Reimplemented ensureCapacity for Trove 2.0.x
@Override
public void ensureCapacity(int desiredExtraSize) {
if(desiredExtraSize > (super._maxSize - size())) {
final int desiredCapacity = ((int) ((desiredExtraSize + size()) / super._loadFactor)) + 1;
final int doubleCapacity = this.capacity() << 1;
this.rehash(PrimeFinder.nextPrime(Math.max(desiredCapacity, doubleCapacity)));
final int capacity = capacity();
this.computeMaxSize(capacity);
this.computeNextAutoCompactionAmount(capacity);
} else {
;
}
}
BTW: Do you have a page listing all changes made to the Trove interface? The ensureCapacity is to be called now with the expected total size which is quite a change to the desired size on Trove.
Michal
Currently it seems to me that such logic would make more harm than good. In the case you are performing many addAll/putAll calls, where each merged collection is small, indeed there will be more rehashes than with the approach you suggested. But it seems to be very rare case. On the other hand, if you perform only one addAll/putAll, with your approach there will be unneccesary memory overuse.
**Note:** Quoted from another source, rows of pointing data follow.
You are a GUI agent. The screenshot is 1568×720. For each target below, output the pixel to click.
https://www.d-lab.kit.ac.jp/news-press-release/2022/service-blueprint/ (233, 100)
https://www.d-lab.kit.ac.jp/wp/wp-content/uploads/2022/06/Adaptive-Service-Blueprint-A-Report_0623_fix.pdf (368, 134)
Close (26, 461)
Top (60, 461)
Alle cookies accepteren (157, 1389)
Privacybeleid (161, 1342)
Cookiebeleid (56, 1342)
Note that with current approach you can workaround this behaviour, by performing ensureCapacity manually with sum of total additions:
totalAdd = collections.map(c -> c.size()).sum();
bigKolobokeCollection.ensureCapacity(bigKolobokeCollection.size() + totalAdd);
collections.forEach(bigKolobokeCollection::addAll);
With you suggestion, there would be NO way to enlarge capacity by a small margin.
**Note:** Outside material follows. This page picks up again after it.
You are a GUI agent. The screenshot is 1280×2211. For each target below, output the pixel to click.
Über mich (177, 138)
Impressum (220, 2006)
Please correct me if I understood you question incorrectly, or you think puttingAll/addingAll many small collections is more common case.
BTW: Do you have a page listing all changes made to the Trove interface? The ensureCapacity is to be called now with the expected total size which is quite a change to the desired size on Trove.
I done this because I have found that I more often type something like c.ensureCapacity(capacityNeeded - c.size())
than c.ensureCapacity(addition)
. Note that ensureCapacity() is already called inside putAll
/addAll
, you shouldn't worry about that.
No, there is no such page yet.
I done this because I have found that I more often type something like c.ensureCapacity(capacityNeeded - c.size()) than c.ensureCapacity(addition). Note that ensureCapacity() is already called inside putAll/addAll, you shouldn't worry about that.
However, no. I thinked explaination why I did that change, but more likely I did that because ensureCapacity
name is expected to accept the total capacity rather than addition. I followed principle of least astonishment in API.